I was initially going to go as one of four birds, others represented were a flamingo, a peacock, and a bjork-swan, and I had the brilliant plan of being a parrot with a pirate strapped to my shoulder, but upon further evaluation, since I can't sew, this plan was looking at costing me over 200 dollars, but this get up:

was 40.  I am so very cheap.

I got my fall cooking on.  I discovered how to make pumpkin cheesecake, which is the best trick ever, and then followed it up with some pork and squash and a pumpkin risotto.

October was also breast cancer awareness month, otherwise known as "the worst month to be on surgical pathology".  It also was "surgical chiefs go out of town leaving their underlings to attempt horrendous resections that involve five thousand frozens for no specific reason.  But I'm still getting a better hang of it from last year.  I'm starting to get comfortable with my own language on reports rather than desperately grasping for others over the course of hours "how do I phrase 'benign skin and granulation tissue with hemorrhage, acute inflammation, and edema'??"  I'm getting the hang of our very own Halloween trick, the introduction of a new and likely evil computer system, and the rest of it.  I finally found the answer to the question "what if a biopsy shows cancer, and you take the specimen, and you can't find any cancer, but you also can't find the clip or biopsy changes?"  The answer is "first, take all the wax filled cassettes you've put samples into and x-ray all of them at a less-than-thrilled cancer center.  Then, when you can't find it, take the formalin soaked remainder of the specimen, in small color coded pieces back to the even less thrilled cancer center, take countless x-rays of that until you find a clip the size of the head of a pin, and then resample that.

Oh, making friends.  And apparently when we're on surgical pathology, our specimens and us have such a combined aroma that we can be detected through the funk we leave on *other* people's clothing.  I've personally gotten so used to formalin that I don't really perceive the smell unless it's up against my face making my eyes water (it burns!!!) and a vague sense of hunger since it has that disturbing side effect, so no early med students, being hungry after anatomy lab does not make you a cannibal.

Still, clinical chemistry this month is providing a nice break and one that allows me to defect up to Virginia for a hiking trip for my birthday since Christmas will be at the beck and call of my pager.  I'm then going to turn around and go back for that Thanksgiving day and hopefully con some fondue out of the situation because blah, turkey.

Provided data:
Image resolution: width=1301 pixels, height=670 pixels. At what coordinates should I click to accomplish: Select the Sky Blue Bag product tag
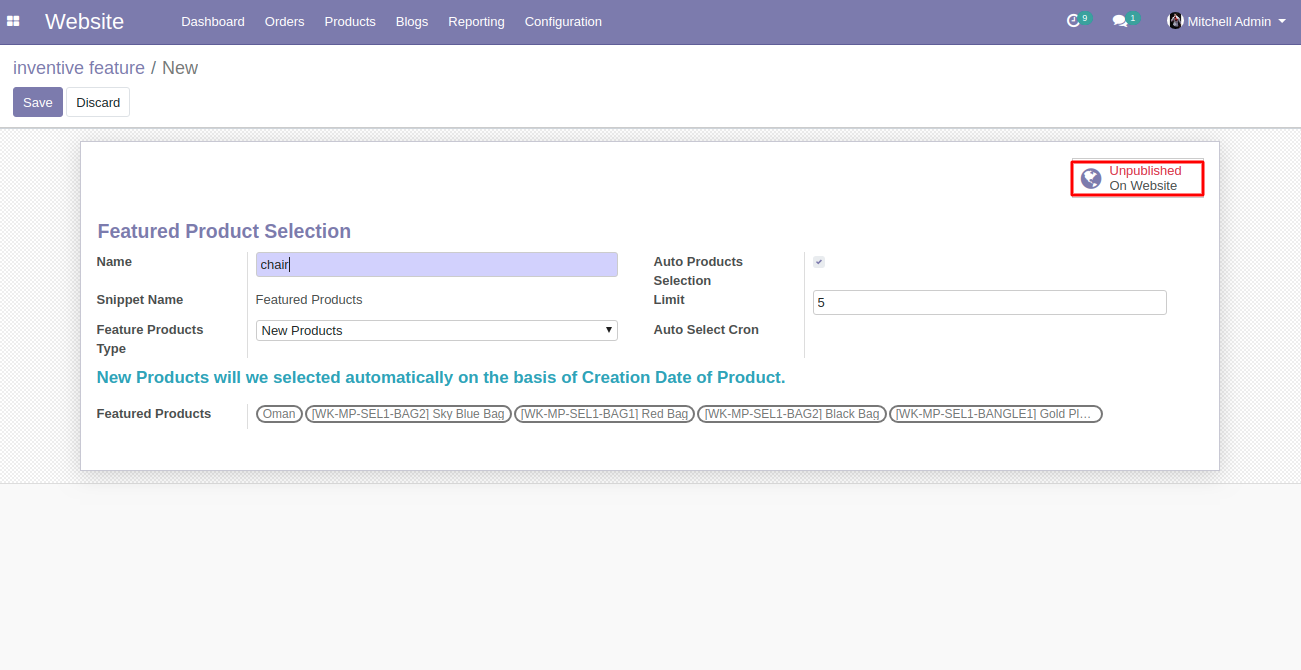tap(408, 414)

--

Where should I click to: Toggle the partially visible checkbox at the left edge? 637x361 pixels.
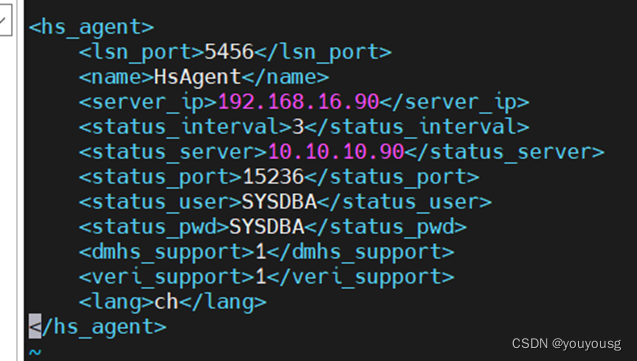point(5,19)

Problem to work on: Continue the blog post about October, the Halloween costume, and surgical pathology, starting right after its final sentence.

Your response:
Clinical chemistry involves relearning some chem, which is always a treat for me, but my daily activities consist of answering calls, mostly that involve mislabeling or not labeling specimens and I get the daily sob story for why I should allow blood that I don't know came from the patient to be assigned for the patient, and I get to read electrophoresis gels and calculate hemoglobin percentages to catch various hemoglobinopathies (sickle cell, thalassemia, SC disease, etc).  The gels are for a lot of things, but mostly I'm trying to find bands that could correspond with multiple myeloma or any other monoclonal blood cell proliferation that isn't supposed to be there.  It involves peering at a light board and interpreting a wavy graph and tables and then writing a series of important looking codes while signing it all illegibly with my doctor scrawl signature, so it feels very professional.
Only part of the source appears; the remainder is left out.